WORK TO COMPLETE » Your output should be everything below from the line containing "Task: Click the GNOME volume icon in top bar" down to the line containing "Click the gray", both ends included, copied exactly, with pictures left out.

DATA SHOWN »
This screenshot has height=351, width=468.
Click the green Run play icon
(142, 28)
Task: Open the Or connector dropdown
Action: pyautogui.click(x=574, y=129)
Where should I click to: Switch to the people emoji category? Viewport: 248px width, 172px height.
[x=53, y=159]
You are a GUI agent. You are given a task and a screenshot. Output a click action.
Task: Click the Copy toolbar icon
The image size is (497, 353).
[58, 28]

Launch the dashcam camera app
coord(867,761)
==
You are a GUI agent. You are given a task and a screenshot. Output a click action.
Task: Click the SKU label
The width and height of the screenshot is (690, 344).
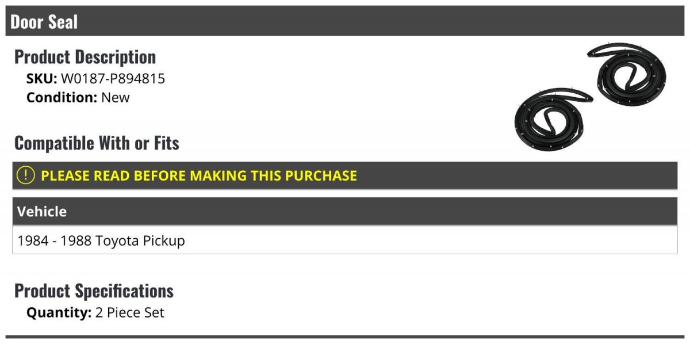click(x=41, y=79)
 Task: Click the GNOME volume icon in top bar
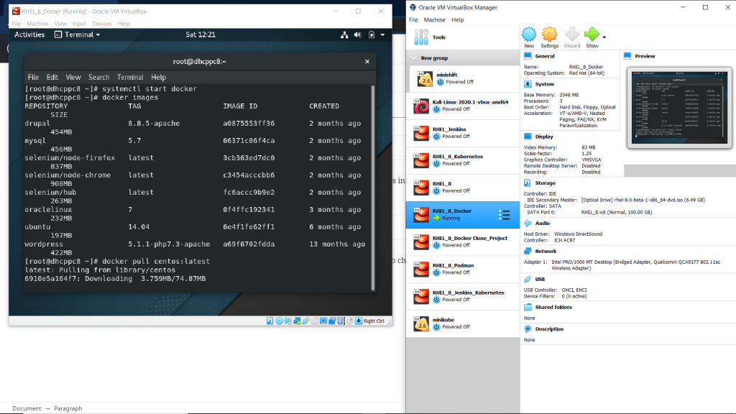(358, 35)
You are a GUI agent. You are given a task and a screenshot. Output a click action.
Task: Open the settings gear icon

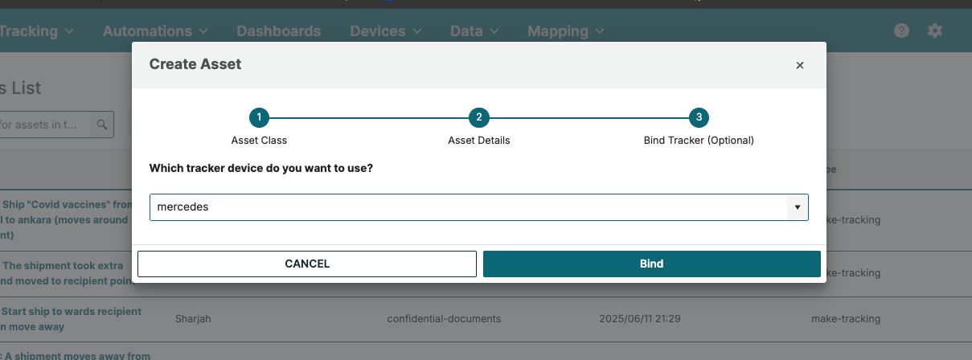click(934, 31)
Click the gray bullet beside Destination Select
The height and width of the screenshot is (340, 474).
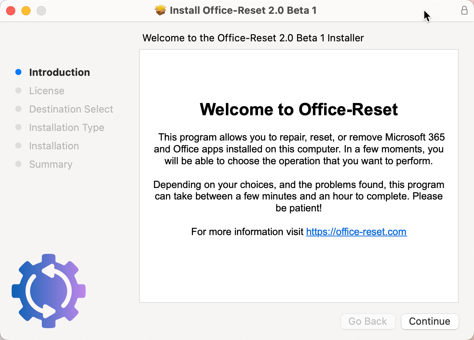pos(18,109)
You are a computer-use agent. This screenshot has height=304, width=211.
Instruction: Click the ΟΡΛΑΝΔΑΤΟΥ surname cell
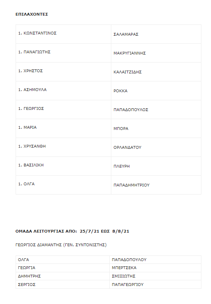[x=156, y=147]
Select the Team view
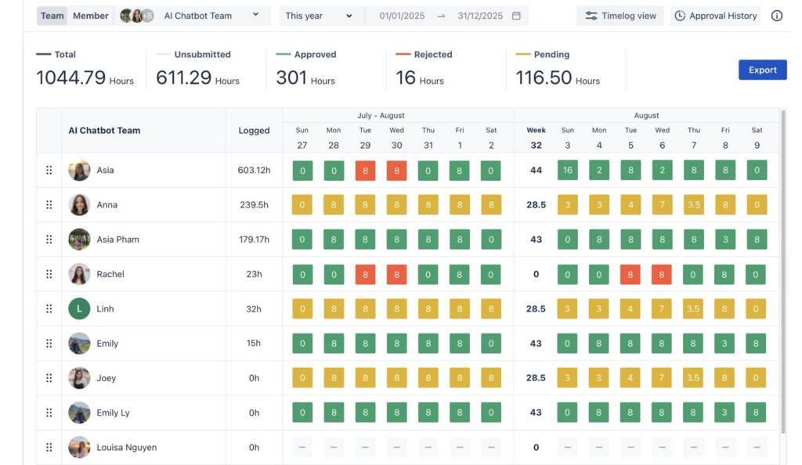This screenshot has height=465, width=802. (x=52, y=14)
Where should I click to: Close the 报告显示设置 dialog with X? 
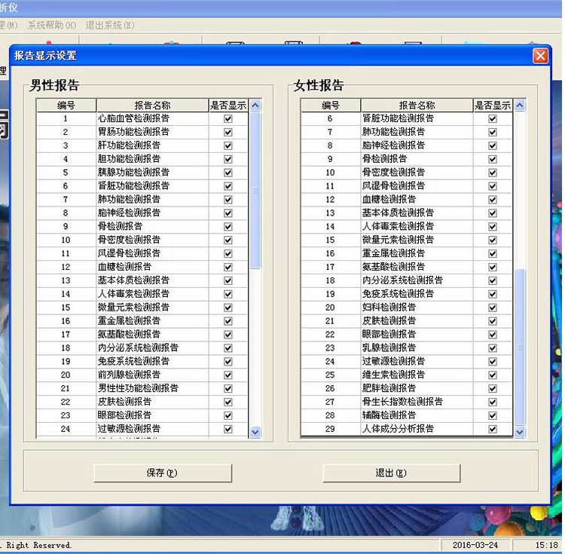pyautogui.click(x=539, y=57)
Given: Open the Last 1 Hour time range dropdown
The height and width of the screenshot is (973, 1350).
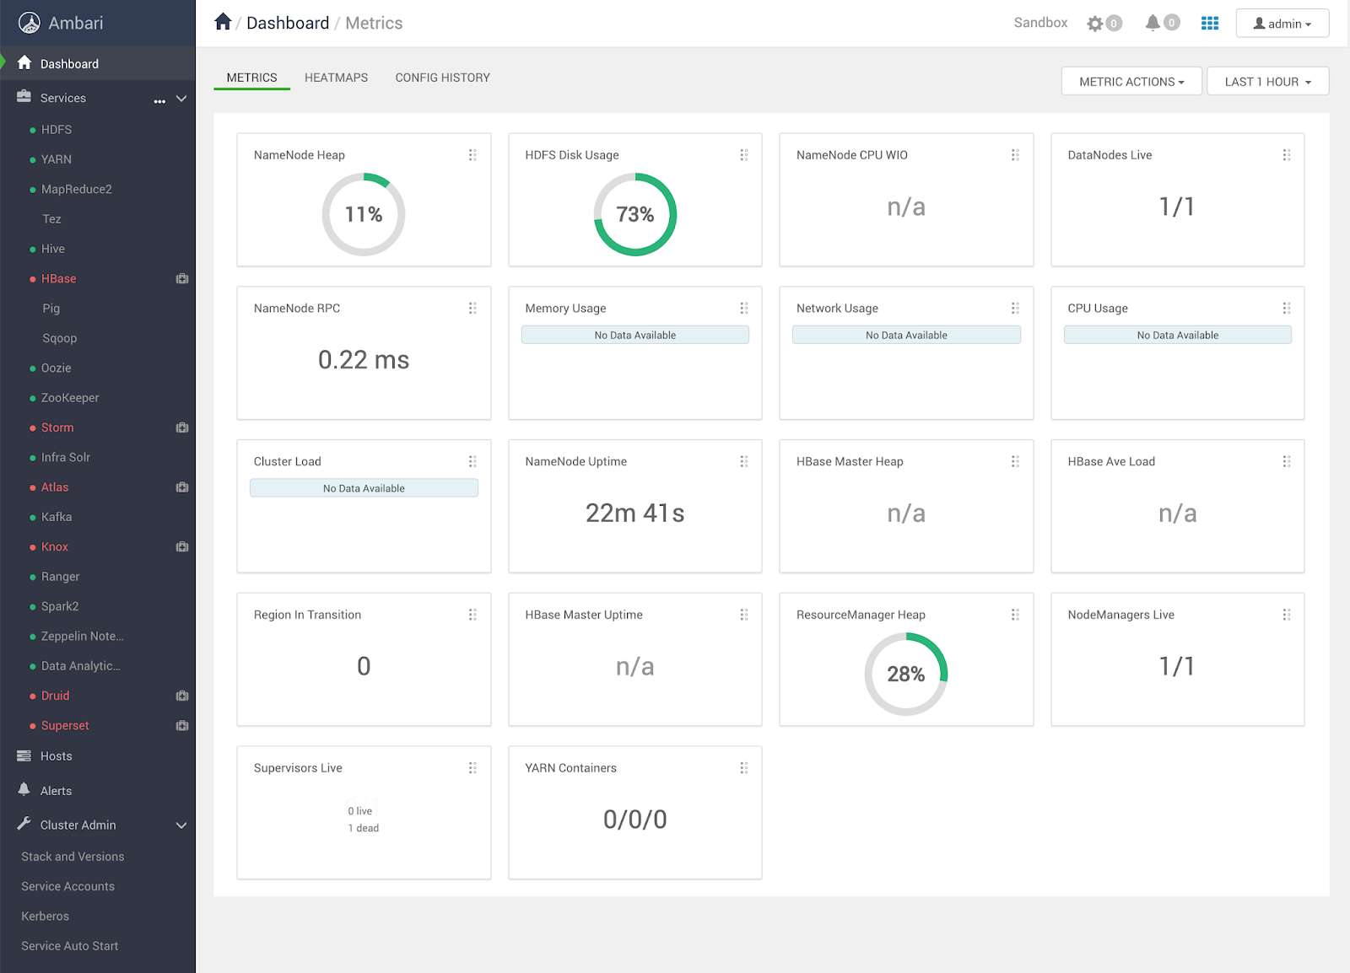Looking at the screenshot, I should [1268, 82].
* * *
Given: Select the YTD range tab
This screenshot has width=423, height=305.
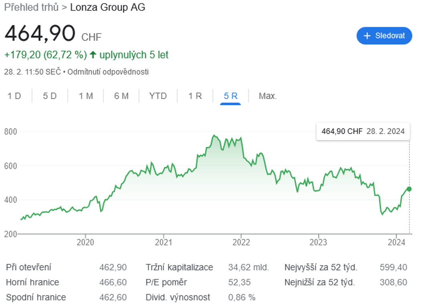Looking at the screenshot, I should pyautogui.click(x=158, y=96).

YOUR RESPONSE »
 Task: Click the GNOME volume icon in top bar
(358, 35)
You are a GUI agent. You are given a task and a screenshot. Output a click action.
Task: Open the settings gear icon

click(934, 31)
Click the gray bullet beside Destination Select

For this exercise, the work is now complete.